Protego is built to be something kids willingly engage with. The fantasy aesthetic, the avatars, the mutual-visibility design (kids see parent location too) — all of it adds up to an app teens won’t fight against. For families with kids old enough to have opinions, this changes everything.
Verdict: Protego wins for any family with kids 12+.
Pricing
Find My Kids: free basic tier with limited features; premium from ~$3/month or ~$30/year. The premium tier unlocks the most useful features (loud signal, app monitoring, full geofencing).
Protego: free to download and free for circles up to two people. Adding more family members requires a paid plan — that’s how we keep the business honest without selling data. For small households the free tier is the whole app.
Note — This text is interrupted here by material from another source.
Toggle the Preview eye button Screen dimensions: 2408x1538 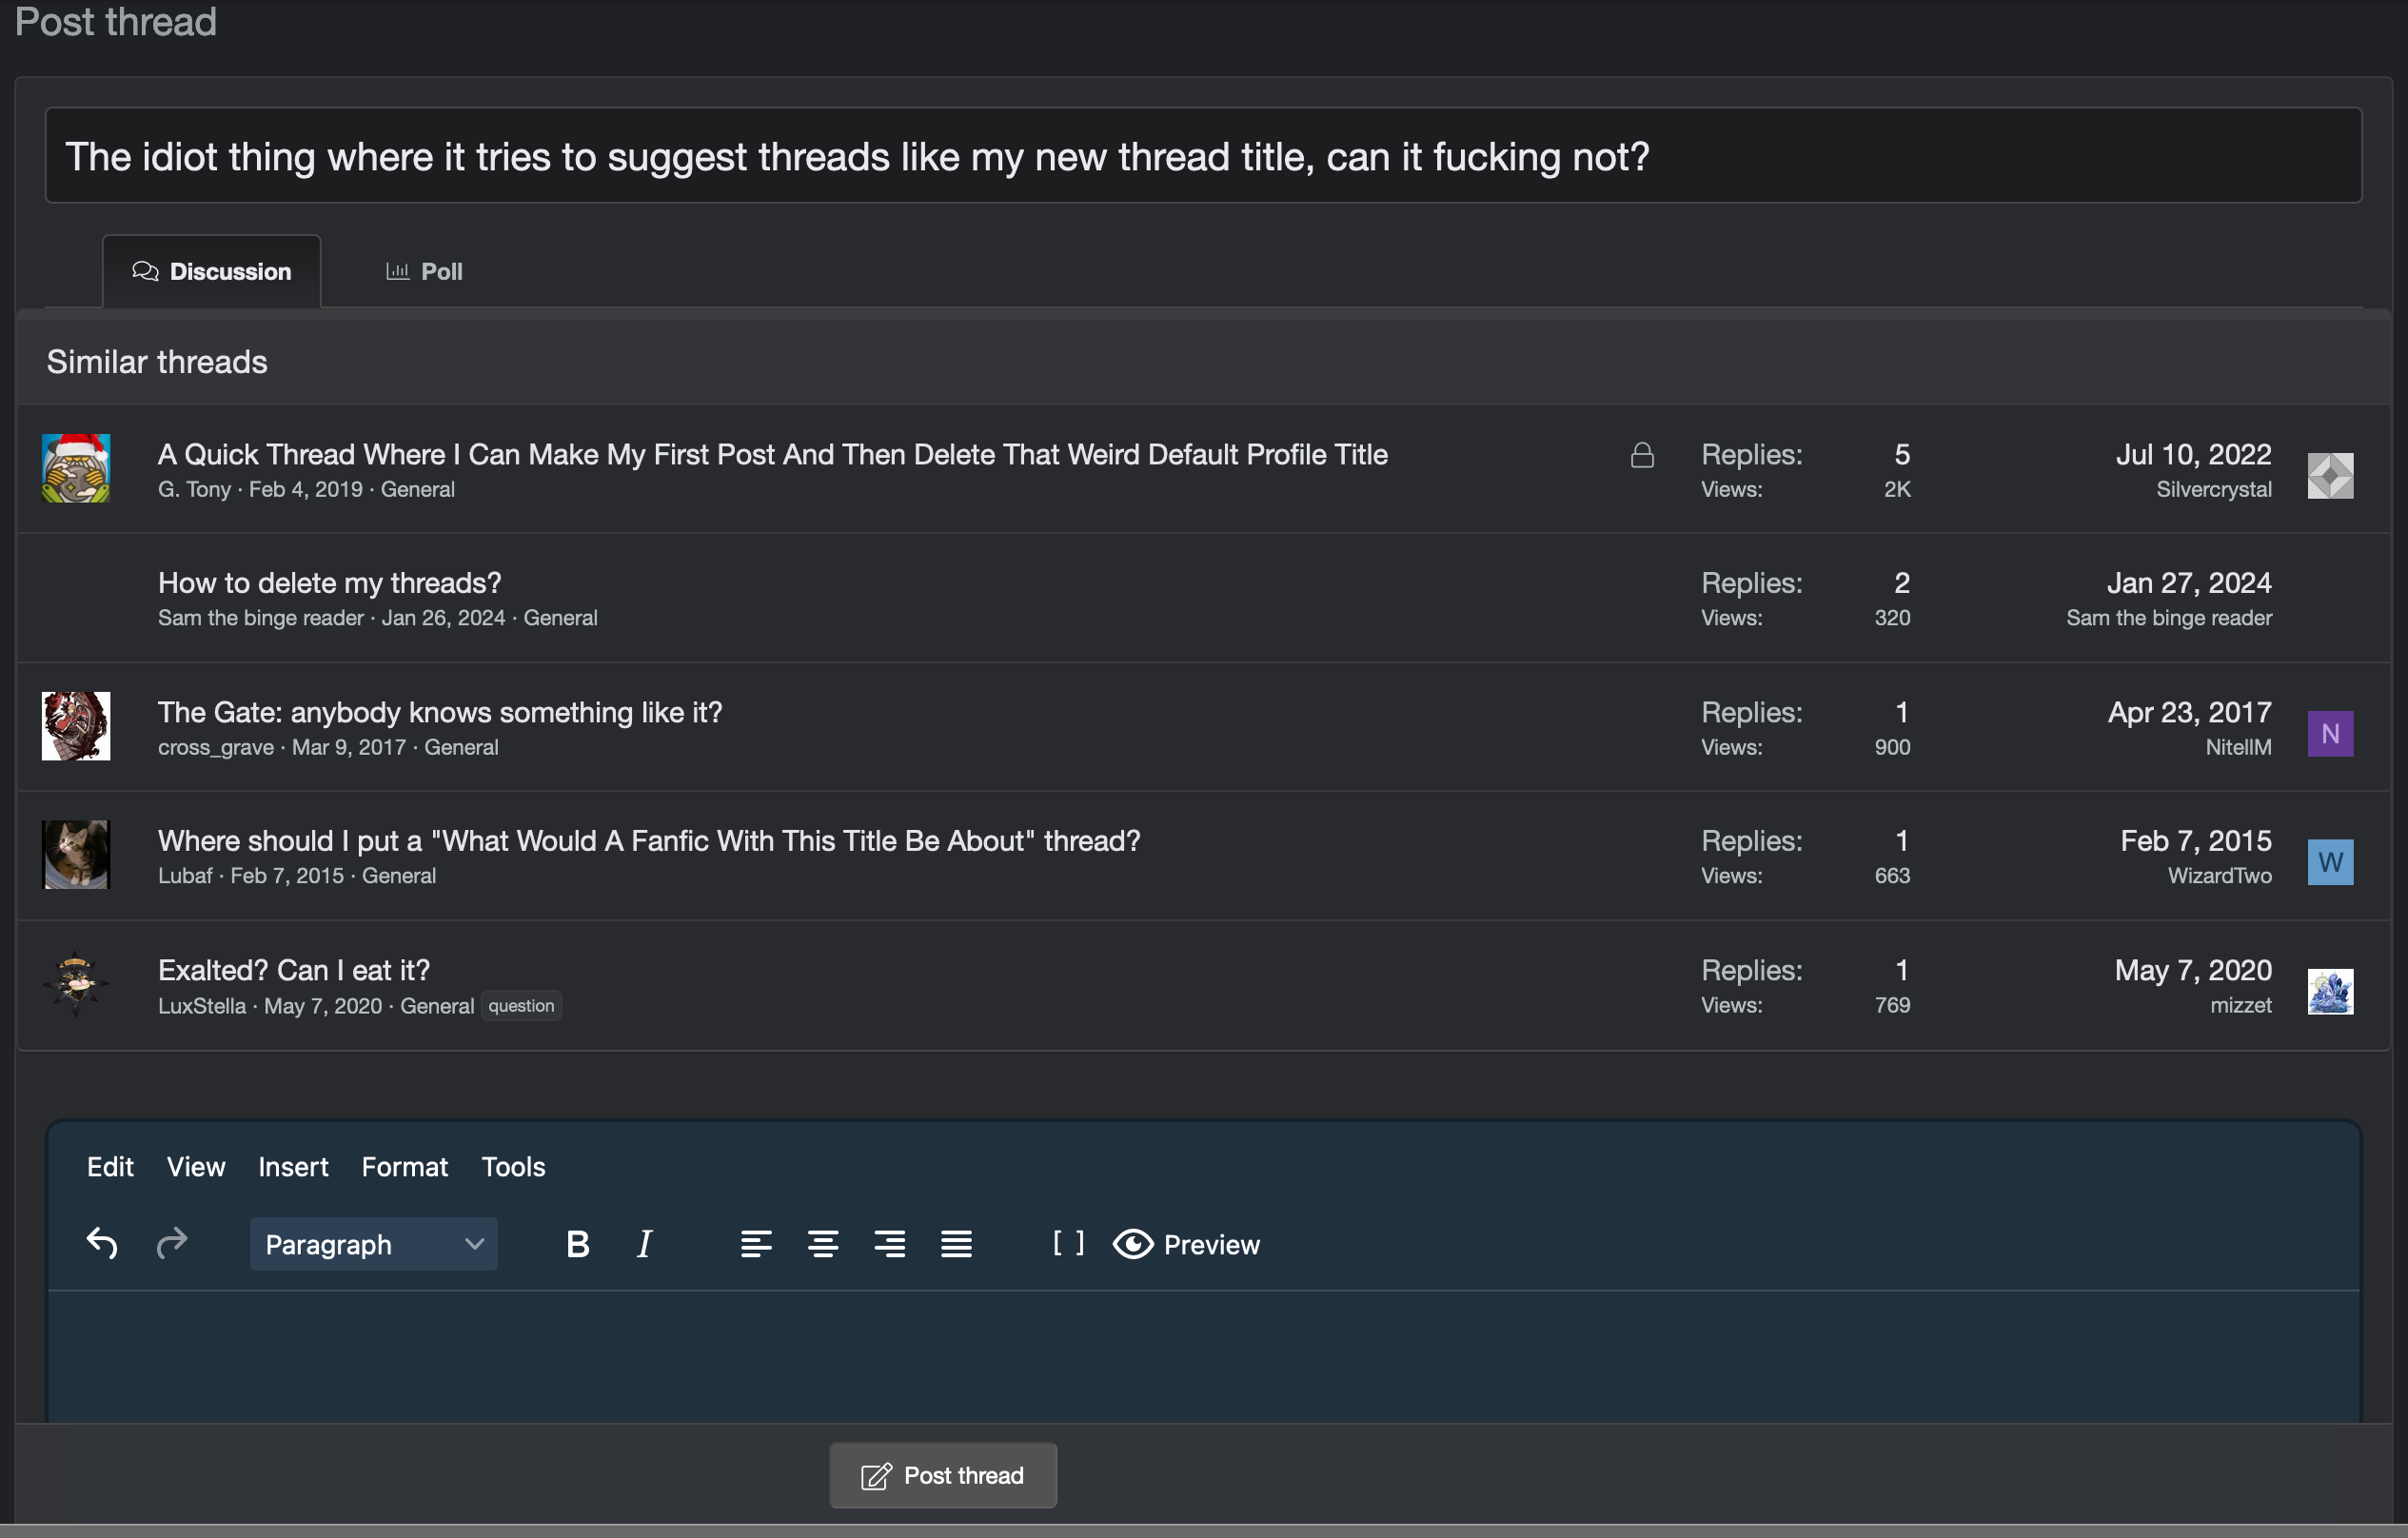(1186, 1244)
Verdict: Find My Kids is cheaper for larger families but locks core features behind premium. Protego is cheaper for small circles and never locks features behind upgrades.
Choose Find My Kids if
- Your child is in the 5–11 range and you want detailed parental visibility
- You need the loud-signal feature for a kid who ignores their phone
- You want app-usage monitoring bundled with location
- You’re on Android today and can’t wait for ours
Choose Protego if
- Your kids include teens or tweens who’d reject a “parent control” app
- You want safety to feel mutual rather than top-down
- The aesthetic of the apps you use actually matters to your household
- You’re keeping the family circle small (free tier covers two)
- You want a tool built around trust rather than control
The bottom line
These apps are aimed at slightly different families. Find My Kids is a strong, well-built parent tool for younger kids. Protego is a family tool for households where everyone — including teens — has a voice and an opinion, and where safety needs to feel like something the family does together rather than something one person does to everyone else.
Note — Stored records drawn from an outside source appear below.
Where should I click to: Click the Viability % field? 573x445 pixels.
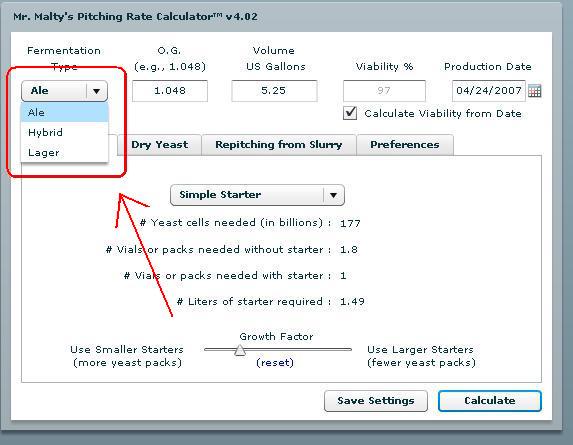384,91
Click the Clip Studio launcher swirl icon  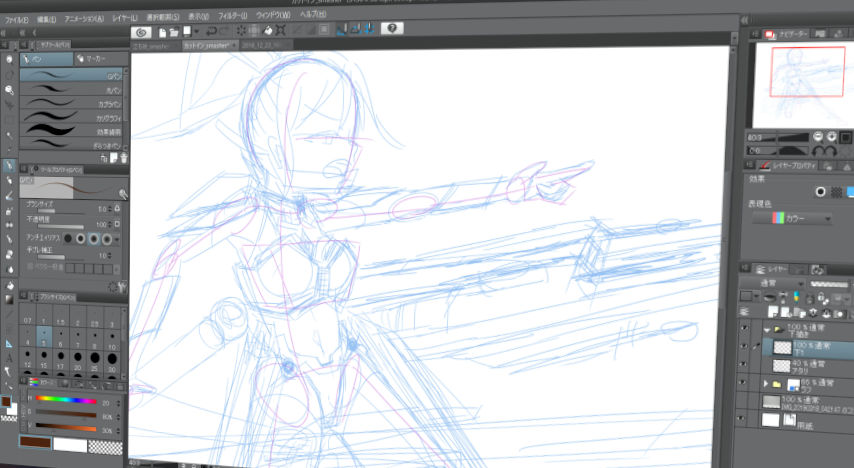(141, 32)
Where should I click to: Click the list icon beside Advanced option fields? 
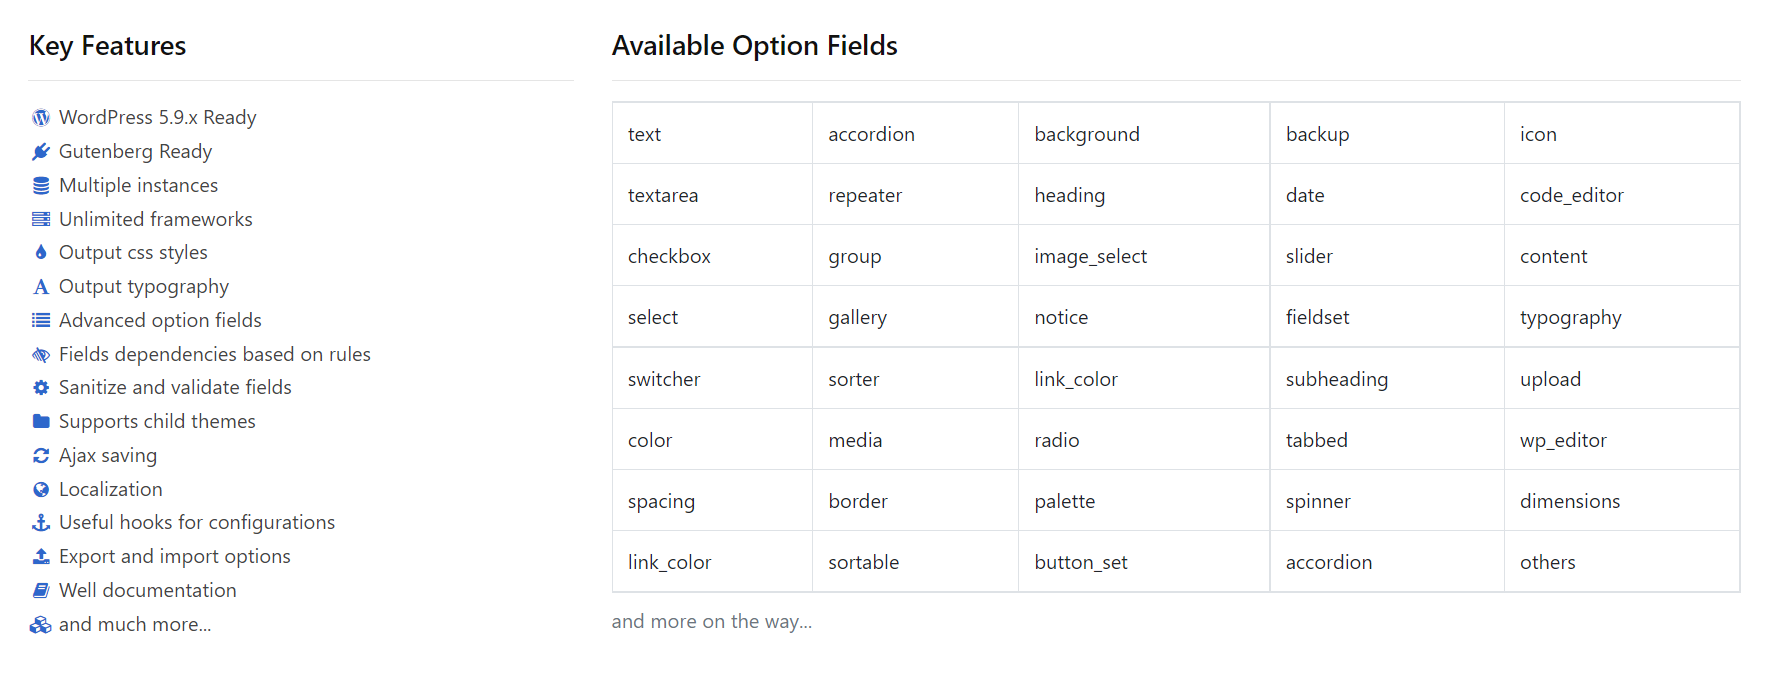click(x=41, y=321)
If you’ve got a young child and want serious oversight: Find My Kids. If you’ve got a teen, a mixed-age family, or just love the idea of a tracker that feels like a protection charm rather than surveillance software: Protego.
Frequently asked questions
Is Protego better than Find My Kids? For families with teens or kids old enough to have opinions, Protego is built around buy-in rather than control — and that’s typically the better outcome long-term. For parents of very young children who want detailed oversight including the loud-signal feature, Find My Kids has the edge.
Does Find My Kids sell your data? Per their current published policy, no. They’ve been a reasonably privacy-respecting option in the family-tracking space. Always check their current terms before signing up.
What’s the main difference between Protego and Find My Kids? Find My Kids is built as a parent’s monitoring tool, with the interface and features aimed at younger children. Protego is built as a whole-family circle — including teens — with a magical/fantasy aesthetic designed so kids willingly participate rather than resist.
Which is cheaper, Protego or Find My Kids? Find My Kids is cheaper for larger families ($3/mo for premium). Protego is fully free for circles up to two; adding more family members requires a paid plan. For couples or single-parent households the Protego free tier covers the whole app.
Does Protego work on Android? Live on iPhone, iPad, Mac, and Apple Vision today. The Android app is in pre-registration on Google Play with a full release at the end of summer 2026.